If we pass a binary dataset through an untrained network,

 does it assign half of the examples to each classor does it privilege one class

The answer depends on the architecture.

Things that we already know: 

 We prove that untrained neural networks can unevenly distribute their guesses among different classes. This is due to a node-permutation symmetry breaking, caused by architectural elements such as activations, depth and max-pooling. 

Some of the questions we want to address:

 Once we understand how architecture design causes predictive bias on an untrained neural network, a question that naturally arises is how the bias affects the learning dynamics. In this direction, it may be interesting to exploit Initial Guessing Bias (IGB) to counterbalance other effects (e.g., class imbalance) to improve performance.
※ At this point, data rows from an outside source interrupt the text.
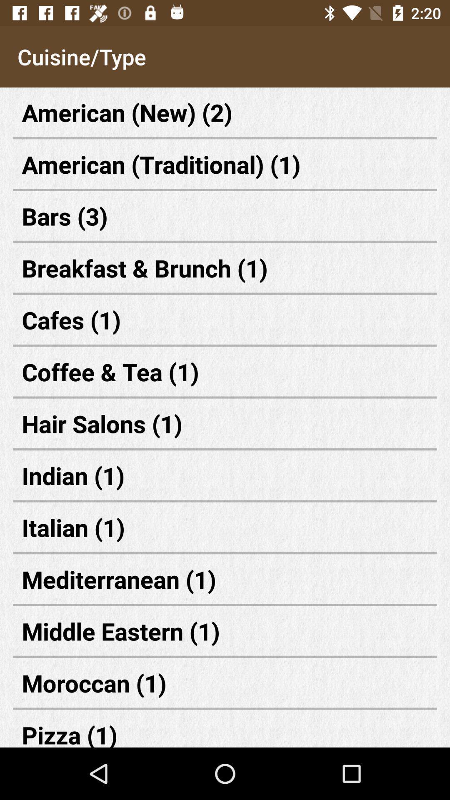 Image resolution: width=450 pixels, height=800 pixels. What do you see at coordinates (225, 424) in the screenshot?
I see `item below coffee & tea (1) icon` at bounding box center [225, 424].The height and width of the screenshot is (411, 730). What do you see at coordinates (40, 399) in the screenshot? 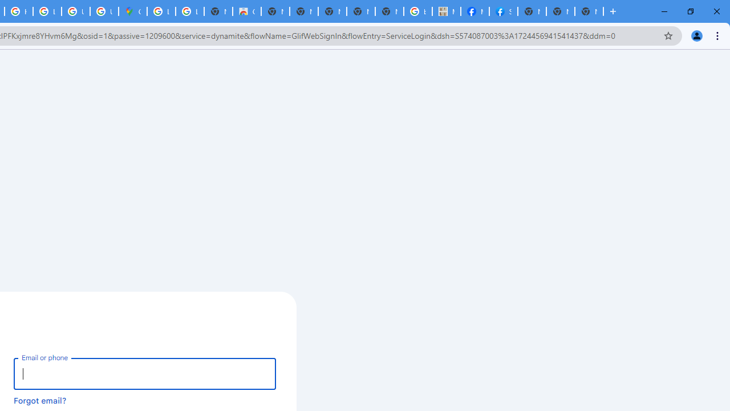
I see `'Forgot email?'` at bounding box center [40, 399].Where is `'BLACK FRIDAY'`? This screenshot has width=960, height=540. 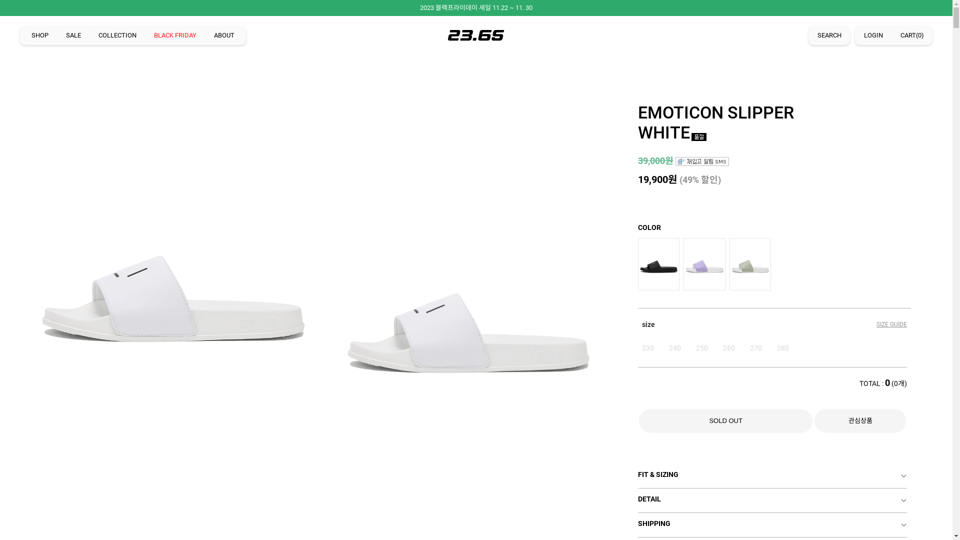
'BLACK FRIDAY' is located at coordinates (175, 34).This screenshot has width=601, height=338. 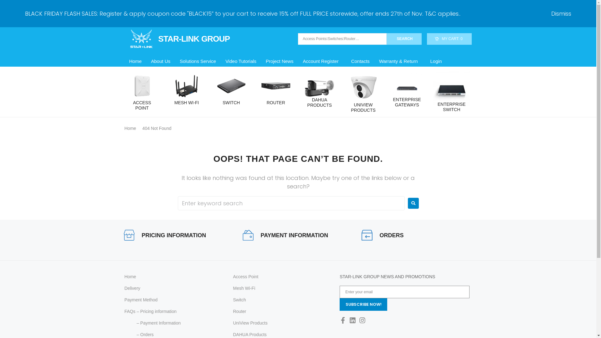 I want to click on 'ORDERS', so click(x=391, y=235).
Our work shows how the design of a neural network can bring out IGB. At the same time, however, our analysis shows how input distribution also plays a key role in the phenomenon. A more in-depth study of the interplay between these two elements, in addition to further complementing the understanding of IGB, may be an important first step in including modeling of real data in the analysis. Understanding the role of dataset distribution could also inform about pre-processing procedures (e.g., how to standardize the dataset).
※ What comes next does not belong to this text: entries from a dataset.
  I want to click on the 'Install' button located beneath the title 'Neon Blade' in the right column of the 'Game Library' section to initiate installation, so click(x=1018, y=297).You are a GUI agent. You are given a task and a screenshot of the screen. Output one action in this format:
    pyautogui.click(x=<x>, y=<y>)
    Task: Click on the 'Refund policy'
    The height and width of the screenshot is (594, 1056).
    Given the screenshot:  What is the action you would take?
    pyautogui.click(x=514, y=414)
Our analysis succeeds in quantitatively describing IGB on multilayer perceptron (MLP) and using a Gaussian blob as input. Since the phenomenon is empirically observed on broader settings, the natural next step is to extend our analysis on them.

The condition driving the emergence of IGB suggests how some forms of network regularization might be effective in eliminating IGB. Understanding the effect of regularizations on the phenomenon can then inform about whether or not they should be included in the network design, depending on whether or not we want to eliminate IGB.